Concernant les pouvoirs conférés au CSA, celui-ci ne doit pas fixer dans les conventions les conditions qui garantissent l'indépendance. Notre relation avec le CSA n'est pas de nature contractuelle, mais procède d'un acte unilatéral de cette Haute autorité qui nous impose de nombreuses contraintes. Comparé aux autres industries, notre secteur demeure relativement contraint. Faut-il aller au-delà ?

Ni la composition ni les modalités de fonctionnement de ces comités d'éthique ne doivent être déterminés par le CSA. Nous avons déjà au sein du groupe TF1 un comité d'éthique. Une telle compétence, si elle venait à être confiée au CSA, va bien au-delà de son rôle de régulateur.

La proposition de loi dispose que le CSA rend publiques les informations transmises par le comité d'éthique des chaînes et concernant tout fait susceptible de contrevenir au principe d'indépendance. J'attire votre attention sur ce point comme l'a fait M. Nicolas de Tavernost. À l'occasion de tout programme diffusé, toute personne pourrait ainsi conduire un procès d'intention, dans le cadre d'une démarche rendue publique par le CSA. Je ne pense pas que tout cela soit profitable à la société. À l'inverse, il est très important de souligner que le CSA n'a pas à rendre publics les éléments transmis par les comités d'éthique s'agissant de faits qui ne sont pas avérés. Il nous semble important que la version finale de la proposition de loi confirme ce point.

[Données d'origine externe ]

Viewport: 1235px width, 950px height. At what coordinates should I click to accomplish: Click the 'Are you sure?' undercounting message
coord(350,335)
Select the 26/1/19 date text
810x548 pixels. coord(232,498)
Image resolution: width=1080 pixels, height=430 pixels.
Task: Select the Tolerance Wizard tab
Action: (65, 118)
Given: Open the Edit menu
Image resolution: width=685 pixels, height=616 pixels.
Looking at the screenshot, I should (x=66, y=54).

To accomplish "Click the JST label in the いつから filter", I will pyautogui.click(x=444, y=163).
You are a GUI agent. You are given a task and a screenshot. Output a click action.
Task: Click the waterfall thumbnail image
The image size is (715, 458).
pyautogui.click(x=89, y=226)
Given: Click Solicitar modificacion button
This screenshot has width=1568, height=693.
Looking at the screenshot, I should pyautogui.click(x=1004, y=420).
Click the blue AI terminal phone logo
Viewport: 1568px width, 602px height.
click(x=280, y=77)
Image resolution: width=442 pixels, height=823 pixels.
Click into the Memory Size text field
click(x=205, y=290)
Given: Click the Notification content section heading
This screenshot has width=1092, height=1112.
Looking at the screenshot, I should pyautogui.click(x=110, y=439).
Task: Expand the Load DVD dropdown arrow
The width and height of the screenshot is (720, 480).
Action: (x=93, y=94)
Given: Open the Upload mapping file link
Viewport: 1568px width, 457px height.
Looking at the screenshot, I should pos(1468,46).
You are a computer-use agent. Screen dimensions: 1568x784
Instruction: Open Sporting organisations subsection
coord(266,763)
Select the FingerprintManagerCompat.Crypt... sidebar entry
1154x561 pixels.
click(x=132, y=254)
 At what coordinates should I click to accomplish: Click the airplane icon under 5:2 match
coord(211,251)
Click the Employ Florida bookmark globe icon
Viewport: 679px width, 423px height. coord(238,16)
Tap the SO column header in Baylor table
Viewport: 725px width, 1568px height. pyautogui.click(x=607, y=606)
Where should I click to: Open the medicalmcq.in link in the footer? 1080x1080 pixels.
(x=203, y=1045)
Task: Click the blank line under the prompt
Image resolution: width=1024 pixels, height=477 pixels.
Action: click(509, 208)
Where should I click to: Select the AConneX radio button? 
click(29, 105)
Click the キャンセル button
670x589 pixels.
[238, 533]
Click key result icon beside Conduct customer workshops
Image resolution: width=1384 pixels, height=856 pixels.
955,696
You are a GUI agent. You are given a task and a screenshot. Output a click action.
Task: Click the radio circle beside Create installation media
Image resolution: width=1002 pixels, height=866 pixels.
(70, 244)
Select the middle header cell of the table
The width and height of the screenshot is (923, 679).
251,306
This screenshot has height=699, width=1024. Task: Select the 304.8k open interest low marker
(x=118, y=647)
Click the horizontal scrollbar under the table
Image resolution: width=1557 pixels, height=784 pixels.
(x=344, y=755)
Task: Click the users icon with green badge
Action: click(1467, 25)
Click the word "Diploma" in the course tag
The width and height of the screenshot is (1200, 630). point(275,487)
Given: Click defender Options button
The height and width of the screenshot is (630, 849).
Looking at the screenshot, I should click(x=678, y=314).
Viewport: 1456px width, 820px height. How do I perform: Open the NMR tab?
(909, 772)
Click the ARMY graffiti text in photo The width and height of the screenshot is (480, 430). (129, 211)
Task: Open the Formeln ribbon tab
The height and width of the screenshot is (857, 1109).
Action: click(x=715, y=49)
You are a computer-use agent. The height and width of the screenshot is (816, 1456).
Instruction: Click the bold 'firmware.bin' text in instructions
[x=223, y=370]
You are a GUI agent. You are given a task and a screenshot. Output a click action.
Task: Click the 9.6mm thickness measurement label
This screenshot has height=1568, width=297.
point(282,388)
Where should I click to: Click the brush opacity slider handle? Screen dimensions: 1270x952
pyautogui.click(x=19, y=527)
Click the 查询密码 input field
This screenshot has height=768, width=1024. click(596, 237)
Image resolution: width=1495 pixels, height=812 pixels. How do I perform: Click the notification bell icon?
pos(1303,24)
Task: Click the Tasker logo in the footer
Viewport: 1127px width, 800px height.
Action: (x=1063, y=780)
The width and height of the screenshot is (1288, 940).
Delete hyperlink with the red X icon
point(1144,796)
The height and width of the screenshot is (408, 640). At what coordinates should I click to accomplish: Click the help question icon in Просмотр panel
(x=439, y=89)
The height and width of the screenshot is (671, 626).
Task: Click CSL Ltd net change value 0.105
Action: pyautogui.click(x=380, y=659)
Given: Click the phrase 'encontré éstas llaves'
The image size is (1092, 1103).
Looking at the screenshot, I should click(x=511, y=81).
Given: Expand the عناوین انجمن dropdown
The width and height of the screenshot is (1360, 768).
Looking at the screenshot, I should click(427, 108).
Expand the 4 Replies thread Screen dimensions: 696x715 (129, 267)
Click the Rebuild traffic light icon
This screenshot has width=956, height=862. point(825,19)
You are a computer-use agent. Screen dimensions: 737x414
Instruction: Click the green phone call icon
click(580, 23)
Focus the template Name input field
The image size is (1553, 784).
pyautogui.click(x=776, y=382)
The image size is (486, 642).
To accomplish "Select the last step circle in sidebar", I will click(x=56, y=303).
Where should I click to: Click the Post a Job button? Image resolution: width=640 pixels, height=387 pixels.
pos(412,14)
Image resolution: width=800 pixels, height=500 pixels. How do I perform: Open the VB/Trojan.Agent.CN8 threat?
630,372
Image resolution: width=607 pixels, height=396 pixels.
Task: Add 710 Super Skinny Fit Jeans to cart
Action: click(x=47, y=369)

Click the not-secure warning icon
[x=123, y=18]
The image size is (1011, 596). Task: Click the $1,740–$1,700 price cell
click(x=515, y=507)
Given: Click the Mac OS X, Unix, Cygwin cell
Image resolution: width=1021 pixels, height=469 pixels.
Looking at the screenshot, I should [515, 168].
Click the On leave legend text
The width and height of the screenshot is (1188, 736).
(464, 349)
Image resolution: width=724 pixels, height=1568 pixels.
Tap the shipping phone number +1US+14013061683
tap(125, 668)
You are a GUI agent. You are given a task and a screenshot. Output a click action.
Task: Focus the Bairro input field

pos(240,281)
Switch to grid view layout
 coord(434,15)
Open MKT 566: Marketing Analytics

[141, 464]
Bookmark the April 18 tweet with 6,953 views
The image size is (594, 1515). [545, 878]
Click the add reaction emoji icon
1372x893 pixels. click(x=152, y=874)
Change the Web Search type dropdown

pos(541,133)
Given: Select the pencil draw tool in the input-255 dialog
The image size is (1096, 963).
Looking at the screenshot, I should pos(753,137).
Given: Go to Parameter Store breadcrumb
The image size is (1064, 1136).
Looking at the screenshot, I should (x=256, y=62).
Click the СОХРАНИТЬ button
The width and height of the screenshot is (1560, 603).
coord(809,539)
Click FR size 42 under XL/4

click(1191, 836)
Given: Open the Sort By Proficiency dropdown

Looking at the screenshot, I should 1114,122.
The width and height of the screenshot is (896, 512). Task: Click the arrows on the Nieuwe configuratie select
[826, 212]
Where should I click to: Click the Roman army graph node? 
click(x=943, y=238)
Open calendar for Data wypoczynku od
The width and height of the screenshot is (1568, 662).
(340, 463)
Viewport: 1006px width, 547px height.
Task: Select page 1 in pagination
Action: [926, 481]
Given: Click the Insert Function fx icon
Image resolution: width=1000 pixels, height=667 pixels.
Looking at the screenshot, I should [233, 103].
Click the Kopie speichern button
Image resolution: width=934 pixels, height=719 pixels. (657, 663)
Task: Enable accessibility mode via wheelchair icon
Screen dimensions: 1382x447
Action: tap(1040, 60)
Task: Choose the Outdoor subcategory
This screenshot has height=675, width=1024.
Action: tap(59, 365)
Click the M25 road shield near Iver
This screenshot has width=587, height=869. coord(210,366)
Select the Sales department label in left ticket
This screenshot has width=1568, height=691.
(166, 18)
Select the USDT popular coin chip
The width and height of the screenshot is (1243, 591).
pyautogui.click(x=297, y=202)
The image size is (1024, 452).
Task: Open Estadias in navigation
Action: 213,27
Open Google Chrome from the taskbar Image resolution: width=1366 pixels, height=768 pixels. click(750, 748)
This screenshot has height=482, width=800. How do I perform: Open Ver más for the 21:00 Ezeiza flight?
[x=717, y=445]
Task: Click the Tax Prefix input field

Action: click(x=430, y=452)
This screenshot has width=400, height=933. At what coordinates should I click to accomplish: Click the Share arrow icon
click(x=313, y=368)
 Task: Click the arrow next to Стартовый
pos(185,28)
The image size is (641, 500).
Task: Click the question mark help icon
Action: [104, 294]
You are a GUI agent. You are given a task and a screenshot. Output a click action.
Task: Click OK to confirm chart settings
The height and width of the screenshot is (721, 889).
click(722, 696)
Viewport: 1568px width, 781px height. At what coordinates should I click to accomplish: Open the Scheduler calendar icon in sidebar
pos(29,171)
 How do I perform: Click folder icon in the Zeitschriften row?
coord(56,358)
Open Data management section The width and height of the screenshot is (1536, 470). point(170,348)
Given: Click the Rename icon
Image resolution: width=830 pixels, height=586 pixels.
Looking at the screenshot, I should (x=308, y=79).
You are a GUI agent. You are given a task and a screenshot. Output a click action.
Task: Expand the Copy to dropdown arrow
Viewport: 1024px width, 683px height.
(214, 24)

S'agissant de la composition des comités d'éthique, nous vous invitons à raccourcir le délai proposé, destiné à éviter les éventuels conflits d'intérêt. Pendant les cinq années que j'ai passées dans des conseils d'administration et des conseils d'éthique, je n'ai jamais vu de proposition de cette nature. Il est prévu que pendant les deux années précédant leur nomination, les personnes membres du comité d'éthique n'aient eu aucun intérêt dans la chaîne et de relations ni avec ses actionnaires ni avec les filiales des sociétés où les actionnaires détiennent une participation ou avec lesquelles ils entretiennent une relation commerciale. Vous imaginez les conséquences de telles dispositions pour des groupes de médias comme les nôtres. TF1 a 6 500 annonceurs, petites et grandes entreprises, qui sont susceptibles de créer autant de conflits d'intérêt. Aucune de ces personnes ne pourrait ainsi avoir de lien avec nous ? Nos groupes ont également des filiales. Si un avocat a déjà travaillé pour le groupe Colas, qui n'a rien à voir avec nous, il ne pourrait donc pas participer à un comité d'éthique ? Cette démarche serait insensée. Les deux ans posent problème et les conditions d'appartenance de ce comité sont beaucoup trop restrictives. En restreignant la qualité des personnes désignées, ces comités d'éthique risqueraient d'être composés de membres incompétents rendant par conséquent des avis peu fiables.

Les modalités de saisine constituent un dernier point essentiel. Il est prévu que tout individu puisse saisir le comité d'éthique. L'idée des saisines multiples me paraît totalement fantaisiste dans l'univers des médias. Pour être crédibles, les membres de ces comités d'éthique ne seront vraisemblablement pas rémunérés et la charge de travail qui leur sera imposée devra être limitée en conséquence. En revanche, l'auto-saisine de ce comité, qui est informé d'une demande et décide, le cas échéant, de s'emparer d'un sujet, me paraît le seul principe pertinent en la matière.